A woman went to her priest with a problem. "Father, I have two female parrots, and they only know how to say one thing. All they ever say is, 'Hi, we're prostitutes. Wanna have some fun?' "
"That's terrible!" exclaimed the priest. "But I think I can help. Bring your two female parrots over to my house, and I will put them with my two male parrots whom I taught to pray and read the Bible. My parrots will teach your parrots to stop saying that terrible phrase, and your female parrots will learn to praise and worship."

The next day, the woman brought her female parrots to the priest's house. His two male parrots were holding rosary beads and quietly praying in their cage. The woman put her two female parrots in the cage with the male parrots. The females said, "Hi, we're prostitutes. Wanna have some fun?"

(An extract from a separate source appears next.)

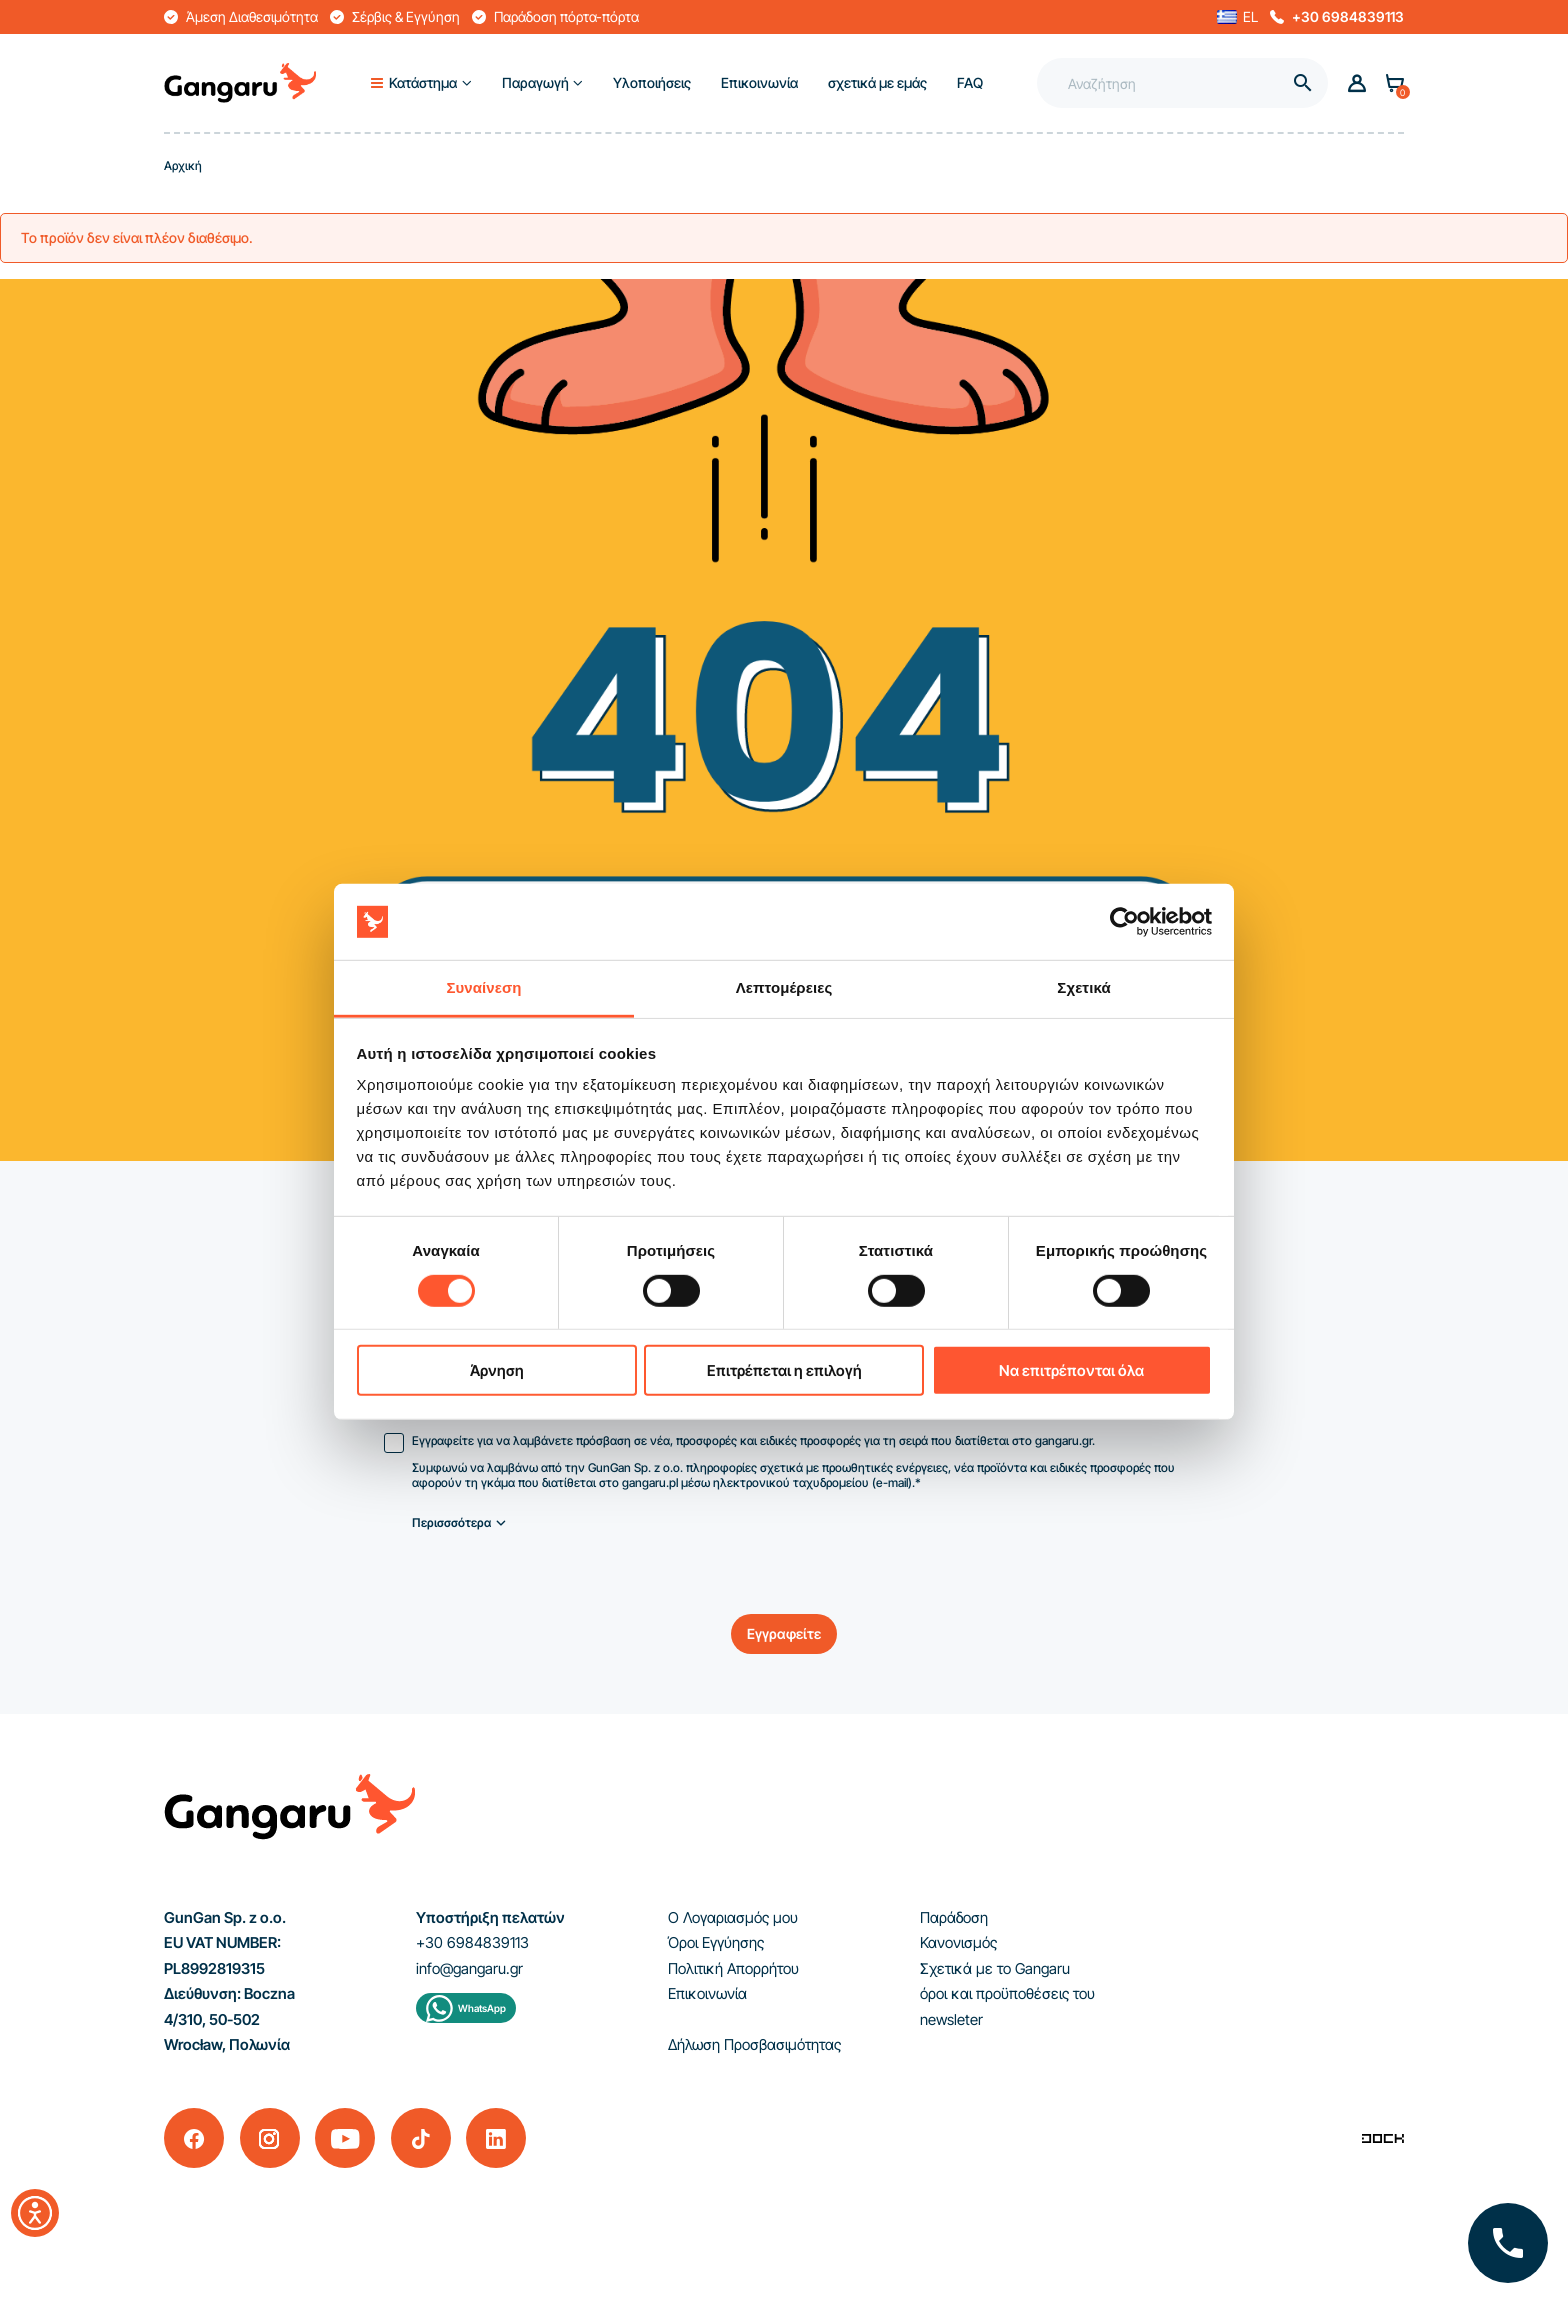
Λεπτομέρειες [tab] (784, 987)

One male parrot looked over at the other male parrot and exclaimed "Put those beads away, our prayers have been answered!"
 

NatillaLiz

Mrs. Garcia
Freestyle Nation
FreestyleMania.com
ClubFreestyle.Com
NHBFreestyle.Com
FreestyleRemix.Com
NYFreestyle.Com
MaximumFreestyle.Com
LatinFreestyle.Com
#99
Why Parents Drink

Why Parents Drink

A father passing by his son's bedroom was astonished to see that his bed was nicely made and everything was picked up. Then he saw an
Envelope, propped up prominently on the pillow that was addressed to 'Dad.'
With the worst premonition he opened the envelope
with trembling hands and read the letter.

Dear Dad:
It is with great regret and sorrow that I'm writing you. I had to elope with my new girlfriend because I wanted to avoid a scene with Mom and you.
I have been finding real passion with Stacy and she is so nice.
But I knew you would not approve of her because of all her piercing, tattoos, tight motorcycle clothes and the fact that she is much older than I am. But it' s not only the passion...Dad she's pregnant.
Stacy said that we will be very happy.
She owns a trailer in the woods and has a stack of firewood for the whole winter. We share a dream of having many more children.
Stacy has opened my eyes to the fact that marijuana doesn't really hurt anyone.
We'll be growing it for ourselves and trading it with the other people that live
nearby for cocaine and ecstasy.
In the meantime we will pray that science will find a cure for AIDS so
Stacy can get better. She deserves it.
Don't worry Dad. I'm 15 and I know how to take care of myself.
Someday I'm sure that we will be back to visit so that you can
get to know your grandchildren.
Love, Your Son John


PS. Dad, none of the above is true. I'm over at Tommy's house.

I Just wanted to remind you that there are worse things in life than a Report card That's in my center desk drawer.

I love you.

Call me when it's safe to come home.